@Jase:
Oh, teaser! I would suspect that whatever you're working on in regards to this would be an additive that lets me offload some of the work to RPOL rather than a replacement for what I've been doing with Sheets. Though... I won't rule out me being shocked and awed by it :)
@horus
Here's probably the best example, mostly for technique. I was learning what I was doing while I was making it, so it's a bit sloppy. It gets the job done, but it's not polished or anything.
https://goo.gl/R0tDVc
You'll note down the sheet that there's a theme. The left side is a generally open character sheet you fill stuff in. To the right, each line will get turned into a summary line or an X if there's nothing entered on the line and it doesn't need to be printed. Down around T79, things start to condense, then there's another condense step to make the "output" at A191.
The reason why I prefer Sheets over Excel or the open equivalents is that is has the JOIN and FILTER commands built in (you CAN do this in Excel, but you need to write VBA). For instance:
JOIN(", ",FILTER(V55:V120,NOT(V55:V120="X")))
This makes a comma delimited list out of all of the cells in the range V55:V120 that aren't equal to X (my placeholder for a cell that doesn't need to be printed). So ten skills in individual cells would become a single string with "Guns 4, Athletics 9, Jumping 12" or whatever.

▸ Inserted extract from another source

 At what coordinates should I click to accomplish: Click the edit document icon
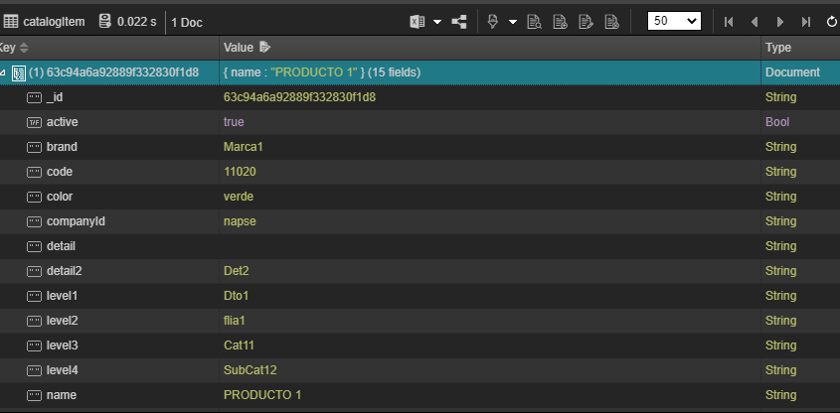click(x=586, y=21)

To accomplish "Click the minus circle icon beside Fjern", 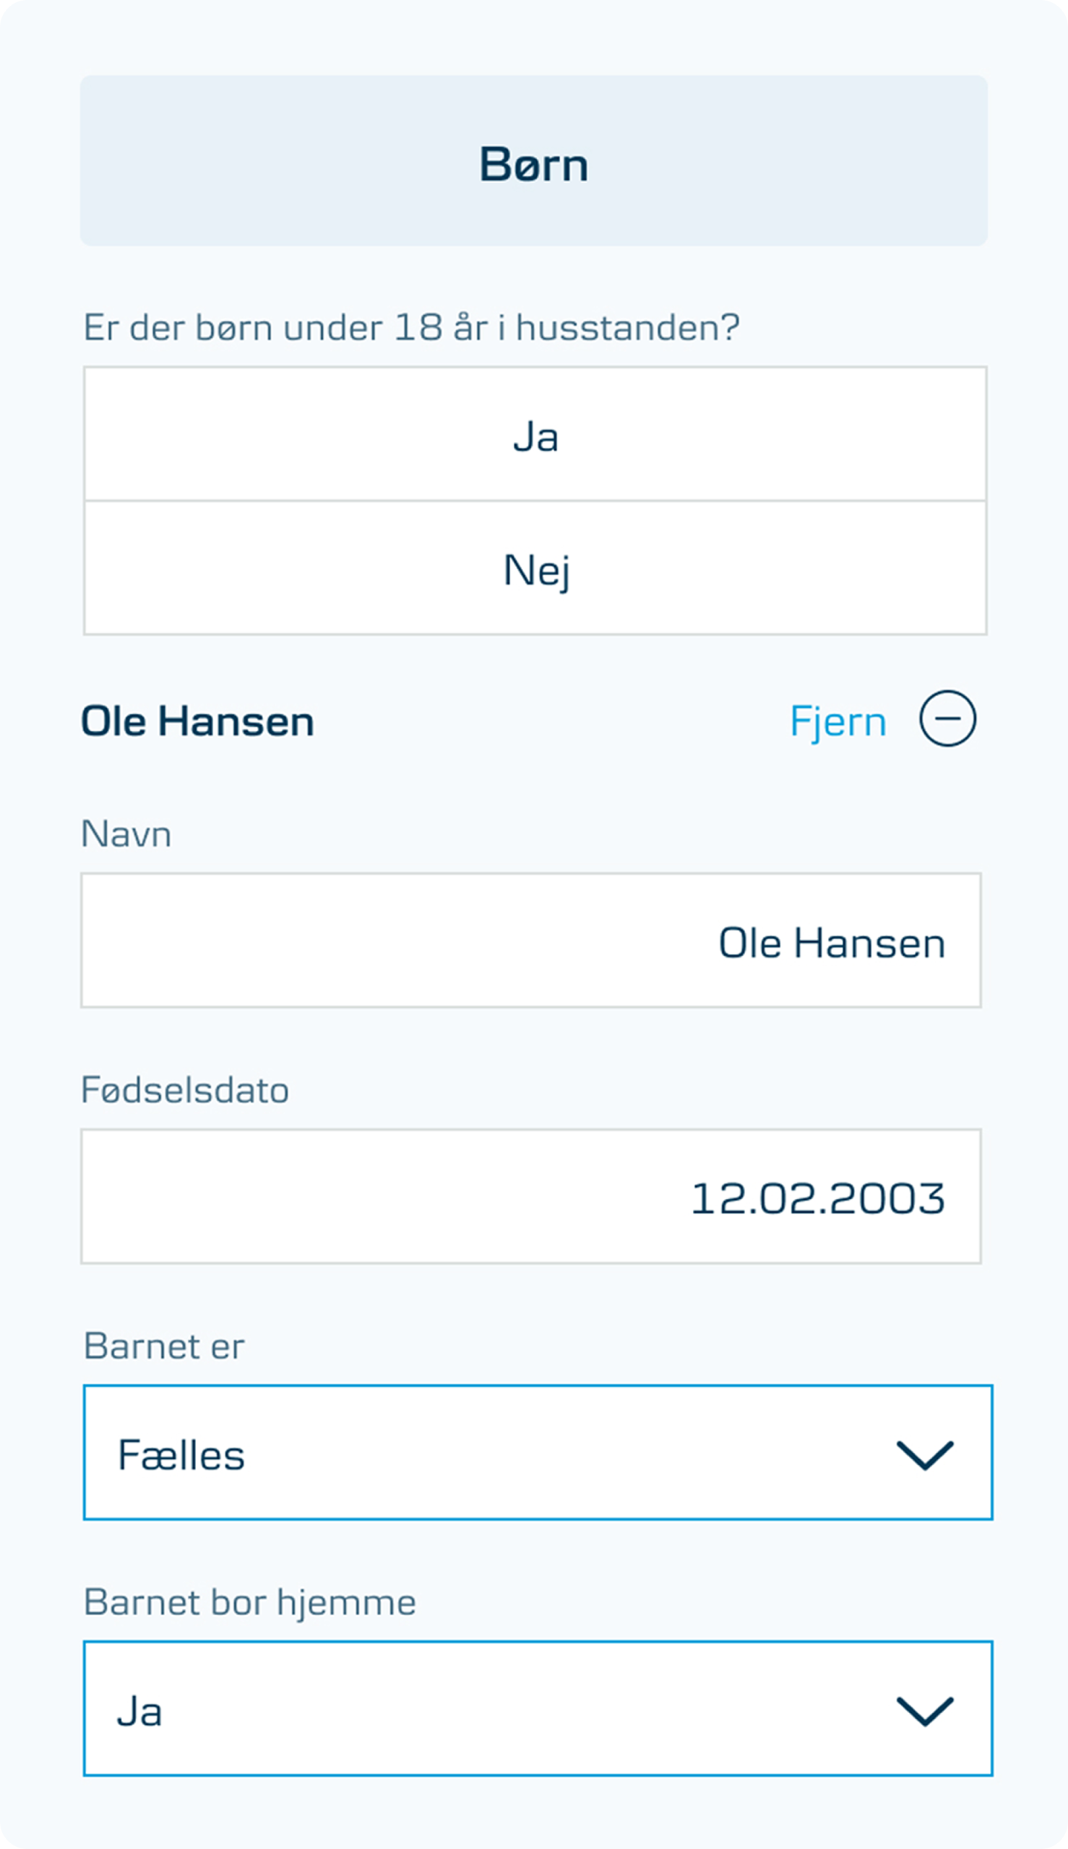I will click(947, 718).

Since the above is mostly useful for showing the Sheets side and produces something that does flip a lot of formatting around but DOESN'T really do pretty RPOL formatting, here's another example that does a
lot more with RPOL formatting. The big concepts are the same, but it does a lot more with formatting (including fun stuff like using LEN calculations to make sure the raw view of the output sheet aligns within tables).
https://goo.gl/uWgD3d
Once you're doing the level of stuff that's in the one above, adding in the dice rolling lines is not hard, though it might be a bit tedious.